Academic background
- Education: BSc, 1991, Georgia Tech PhD, Molecular Biophysics, 1997, University of Texas Southwestern Medical Center
- Thesis: Dissection of the folding pathways of a beta-clamshell protein: cellular retinoic acid binding protein I (1997)

Academic work
- Institutions: University of Notre Dame

= Patricia L. Clark =

American biophysicist

Patricia Louise Clark is an American biophysicist. She is the Rev. John Cardinal O’Hara, C.S.C., Professor of Chemistry and Biochemistry, associate vice president for research, and director of the Biophysics Instrumentation Core Facility at the University of Notre Dame.

==Early life and education==
Clark earned her Bachelor of Science degree from Georgia Tech in 1991 and her PhD in molecular biophysics from the University of Texas Southwestern Medical Center. Following her PhD, Clark was a postdoctoral fellow at the Massachusetts Institute of Technology.

==Career==
 Upon completing her postdoctoral fellowship in 2001, Clark became the Clare Boothe Luce Assistant professor of Biochemistry at the University of Notre Dame. Following her promotion to associate professor, Clark was appointed to a three-year term as a member of the editorial board of the Biophysical Journal in 2009. The following year, she was also appointed the Rev. John Cardinal O’Hara, C.S.C. Associate Professor of Chemistry and Biochemistry. In this role, Clark showed that vectorial folding could alter mechanisms for protein folding in the cell. She was subsequently named the recipient of the 2013 Michael and Kate Bárány Award for Young Investigators for her research on the biophysics of protein folding in the cell. Later that year, Clark established the Protein Translation Research Network (PTRN) to study macromolecular interactions in living cells. The PTRN consisted of seven institutions, eight co-Principal investigators, and six postdoctoral associates. As a result of her research developments, Clark was named President-elect of the Gibbs Society of Biological Thermodynamics.

While serving as president of the Gibbs Society, Clark was also elected to the Executive Council of the Protein Society. In 2018, she collaborated with Masaru Kuno to discover the folding mechanisms of autotransporter proteins through a four-year grant from the W. M. Keck Foundation. Later that year, Clark received the 2017-2018 Rev. Edmund P. Joyce, C.S.C., Award for Excellence in Undergraduate Teaching.

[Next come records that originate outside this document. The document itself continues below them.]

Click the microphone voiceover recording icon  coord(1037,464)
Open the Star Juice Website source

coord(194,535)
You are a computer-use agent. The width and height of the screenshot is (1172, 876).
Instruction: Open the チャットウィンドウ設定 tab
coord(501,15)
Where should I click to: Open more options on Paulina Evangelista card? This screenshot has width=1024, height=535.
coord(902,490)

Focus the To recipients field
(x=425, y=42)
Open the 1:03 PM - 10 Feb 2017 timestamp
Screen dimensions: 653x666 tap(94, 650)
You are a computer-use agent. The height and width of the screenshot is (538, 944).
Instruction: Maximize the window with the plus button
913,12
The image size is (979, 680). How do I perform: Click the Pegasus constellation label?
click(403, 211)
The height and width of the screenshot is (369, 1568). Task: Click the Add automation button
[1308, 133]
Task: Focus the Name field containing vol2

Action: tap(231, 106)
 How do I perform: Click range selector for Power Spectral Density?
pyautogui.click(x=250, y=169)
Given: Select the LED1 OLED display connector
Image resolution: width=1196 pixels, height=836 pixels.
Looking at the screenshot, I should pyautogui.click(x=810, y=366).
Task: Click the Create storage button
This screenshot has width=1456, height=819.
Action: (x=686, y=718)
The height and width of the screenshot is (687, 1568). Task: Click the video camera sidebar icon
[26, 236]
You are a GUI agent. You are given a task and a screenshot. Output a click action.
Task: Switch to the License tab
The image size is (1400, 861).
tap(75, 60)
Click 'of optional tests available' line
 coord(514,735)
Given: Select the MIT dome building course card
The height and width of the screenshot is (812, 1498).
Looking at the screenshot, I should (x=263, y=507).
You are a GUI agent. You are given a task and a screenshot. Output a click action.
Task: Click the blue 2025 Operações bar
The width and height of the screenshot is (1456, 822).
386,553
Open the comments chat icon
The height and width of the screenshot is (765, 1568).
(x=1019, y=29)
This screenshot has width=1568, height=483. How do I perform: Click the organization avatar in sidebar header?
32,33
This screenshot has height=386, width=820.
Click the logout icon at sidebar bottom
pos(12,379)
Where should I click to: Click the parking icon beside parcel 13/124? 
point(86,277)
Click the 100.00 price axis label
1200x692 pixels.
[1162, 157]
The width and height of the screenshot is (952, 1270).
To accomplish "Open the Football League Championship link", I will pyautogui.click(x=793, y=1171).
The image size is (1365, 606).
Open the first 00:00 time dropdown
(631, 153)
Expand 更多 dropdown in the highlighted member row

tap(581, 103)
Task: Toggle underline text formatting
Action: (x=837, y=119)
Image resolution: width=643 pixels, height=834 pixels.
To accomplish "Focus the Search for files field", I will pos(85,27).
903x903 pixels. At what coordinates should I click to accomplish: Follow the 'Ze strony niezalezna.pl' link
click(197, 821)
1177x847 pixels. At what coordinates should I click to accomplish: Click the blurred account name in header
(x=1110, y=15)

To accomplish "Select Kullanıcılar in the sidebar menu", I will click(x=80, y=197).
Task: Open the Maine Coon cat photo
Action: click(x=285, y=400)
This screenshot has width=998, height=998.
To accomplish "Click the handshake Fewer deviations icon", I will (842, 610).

During the COVID-19 pandemic, Clark spoke about the stress the pandemic is having on women in Science, technology, engineering, and mathematics fields. In June 2021, Clark was appointed the university's associate vice president for research. During the 2021–22 academic year, Clark became the first researcher in Indiana to receive a Director's Pioneer Award from the National Institutes of Health. She earned the award to help her develop new experimental approaches to measure the sensitivity of proteins to changes in the DNA sequence. Later, Clark was elected a Fellow of the American Association for the Advancement of Science for her "seminal contributions in characterizing the biology and biochemistry of unfolded proteins, and for her pioneering work in the consequences of synonymous substitutions on fitness."

In 2023 Clark was the recipient of the Dorothy Crowfoot Hodgkin Award.